With all the negative baggage that came with her, she had totally won him over with her exotic allure, her wild passion, the slightly kinky sex. He found himself wondering when they were in bed if she’d done the same things to Jack that she did with him. (Like the creative ways she used the three different-sized dildos she kept in the freezer…)
The very thought of it drove him mad, so that when he was with Raven, the two of them became wild animals clawing their way toward each other’s bodies.
Yes, she was jealous. He knew that’s what had driven Jack away. But Skye liked it when Raven was jealous over him. It drove him mad with desire.
When she got into bed with that attitude, she was like an ancient Greek goddess with a score to settle.

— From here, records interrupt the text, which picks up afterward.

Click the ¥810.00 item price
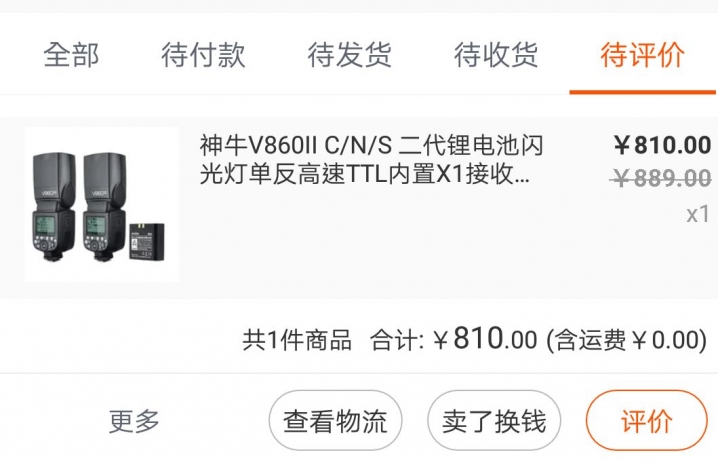The image size is (720, 461). (x=662, y=145)
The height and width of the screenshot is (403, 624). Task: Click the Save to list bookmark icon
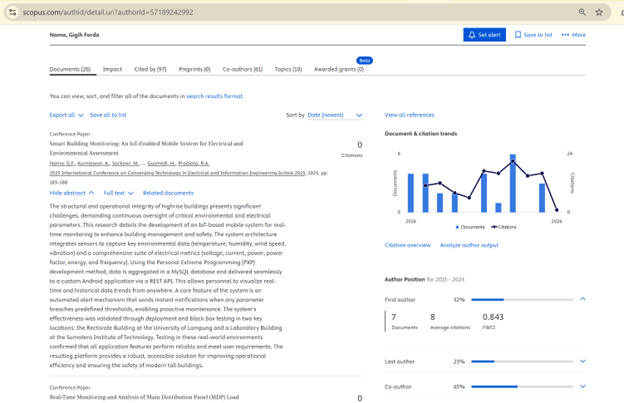tap(518, 34)
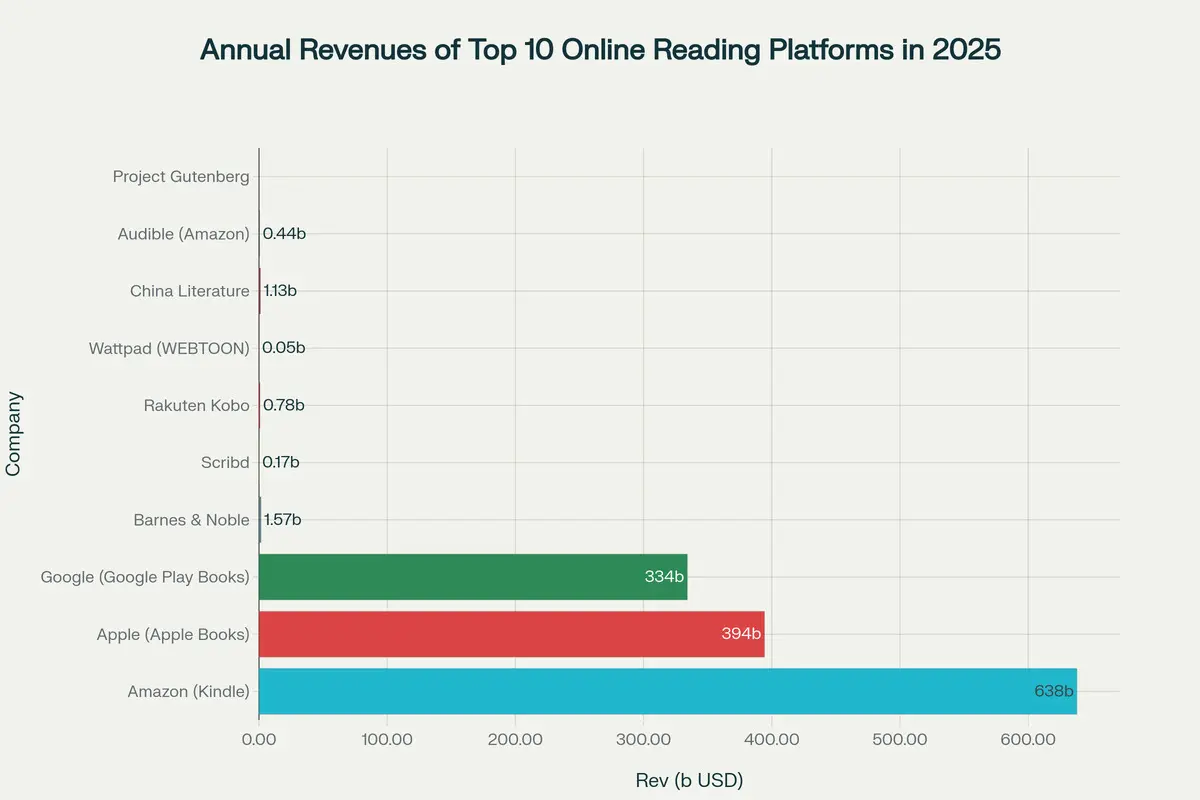This screenshot has height=800, width=1200.
Task: Select the 600.00 axis tick label
Action: pos(1026,737)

Sometimes those scores ended badly for the object of desire, which, Skye thought with some sense of trepidation, in this case just happened to be him.
* * *
From the bridge, Rafael watched through his binoculars as Big Fish IV trolled lazily along, the fisherman sitting in the seat aft occasionally winding in his line and letting it out again in that endlessly repetitive, rhythmic manner that went with any kind of fishing.
Going through the motions, he thought.
The thing that seemed strange to Rafael was the direction the boat was taking. It was heading back toward the Keys when this early in the day the captain would normally still be pushing out to deeper water.
“Excuse me, sir?” said Ensign Doheny.
“Yes?”
“Are you seeing something I might have missed on the charter boat?”
“No, just curious, Ensign. Why would anybody set out to fish with a two-day old bonito in his fish well? Could it be bait?”
“The bait would be in the bait well. The crewman snatched it out of the fish well to show me what they’d caught.”
“Well, then, if they’re out here with two-day old catch to show people like us, what the hell are they really doing out here?”
“There’s no contraband on that fishing boat, Lieutenant,” said Doheny, “unless it’s built into the gunwales or underneath the boat itself.”
“Which would have nothing to do with the go-fast boat. The report said the two boats were only together three or four minutes.”
“Maybe they handed off something to the go-fast boat,” said Doheny.
“Or the go-fast boat handed something off to them,” said Rafael.
“But what? We were here just a half hour after getting the position from HITRON.”
“Guess we’ll never know,” said Rafael.
Doheny went back to his business.
Skye had set a course back to Miami and while Rafael wanted to track Big Fish IV for a while, he didn’t dare issue an order countermanding his paranoid, angry captain.